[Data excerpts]
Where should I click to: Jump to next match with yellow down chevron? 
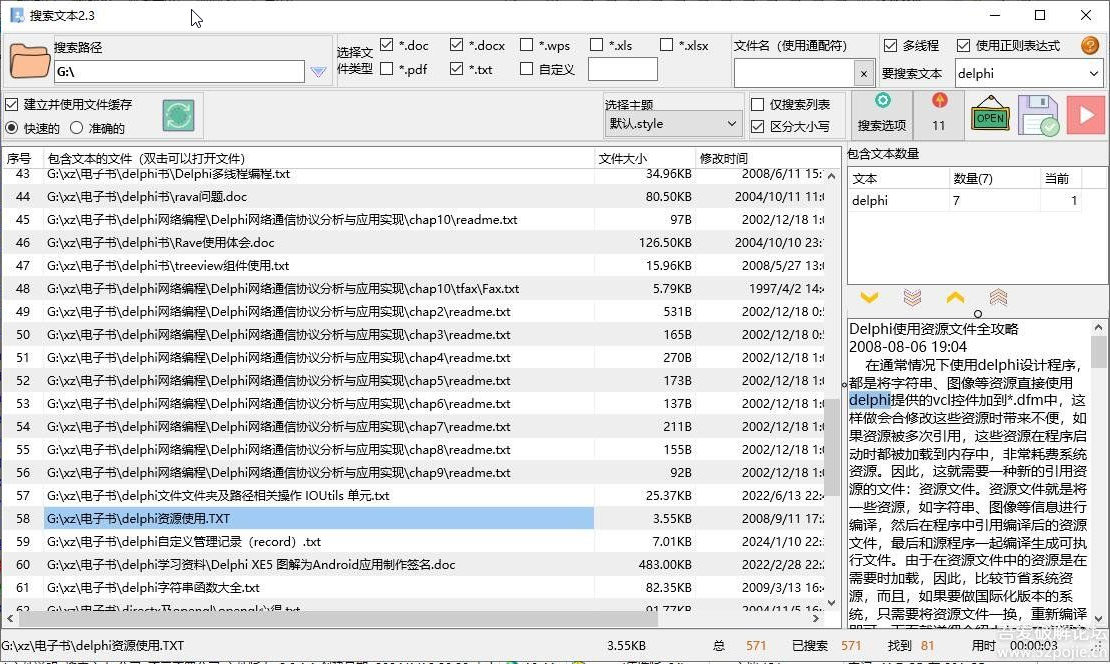pos(869,298)
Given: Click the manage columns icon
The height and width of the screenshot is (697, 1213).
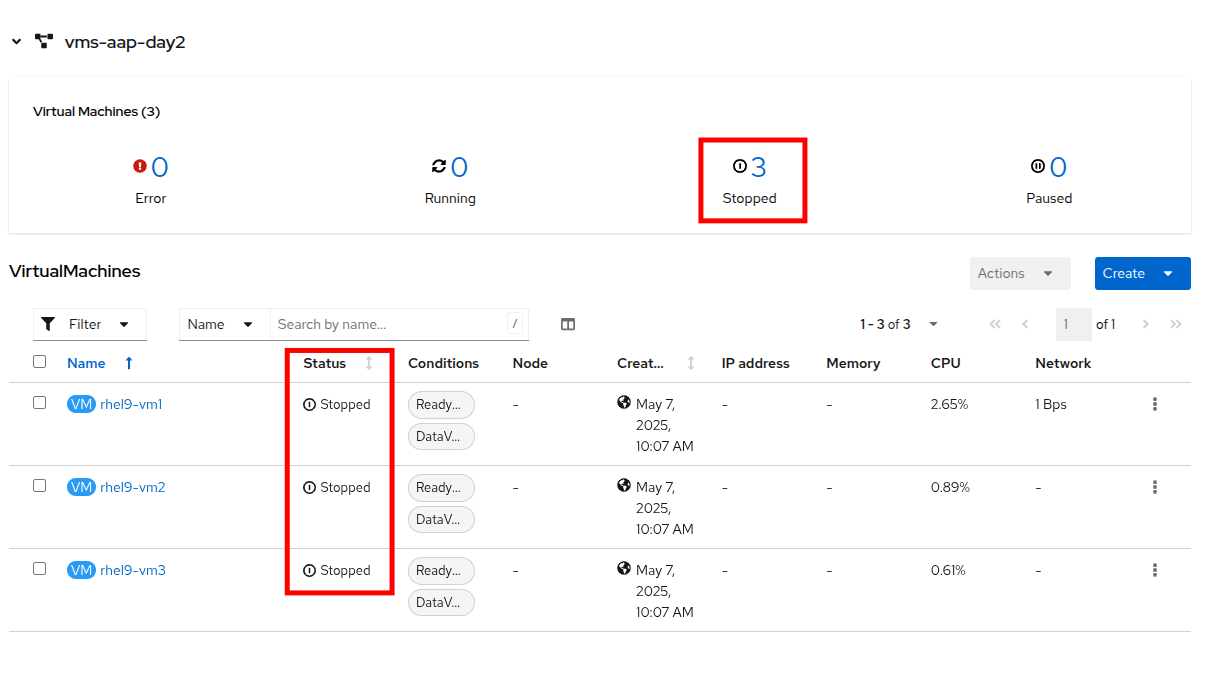Looking at the screenshot, I should coord(568,324).
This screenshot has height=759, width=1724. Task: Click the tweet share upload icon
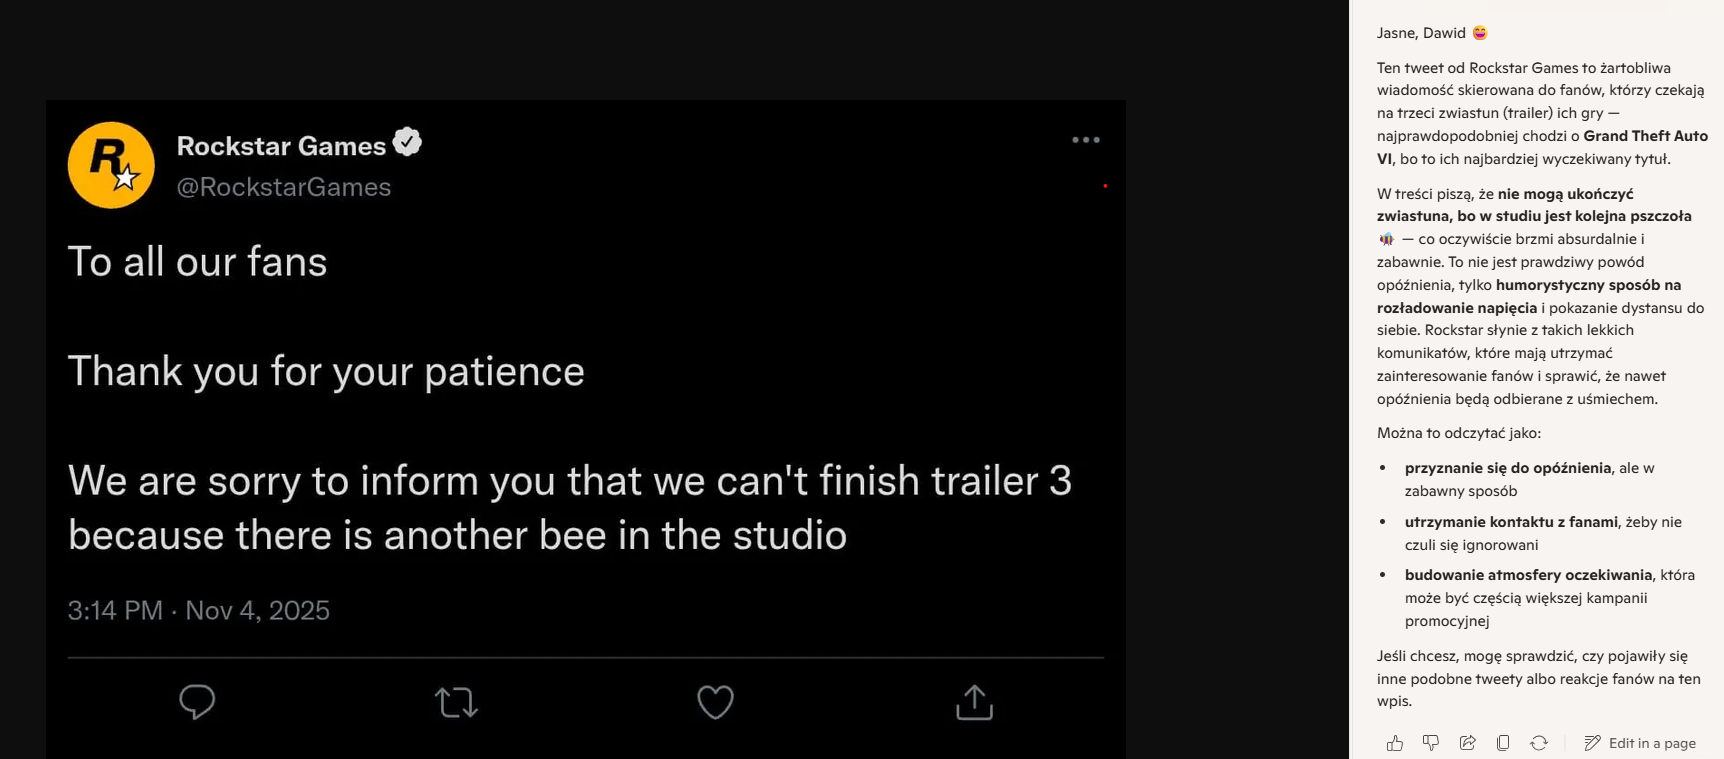point(974,702)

_EXERCISE:_
Please copy the lines above, starting at the one that holds "The height and" and stopping after the last line, exactly as they appear and minus the pictures.

_PROBLEM SOLUTION:_
The height and width of the screenshot is (697, 1213).
Looking at the screenshot, I should coord(568,324).
This screenshot has height=759, width=1724. Task: Click the tweet share upload icon
point(974,702)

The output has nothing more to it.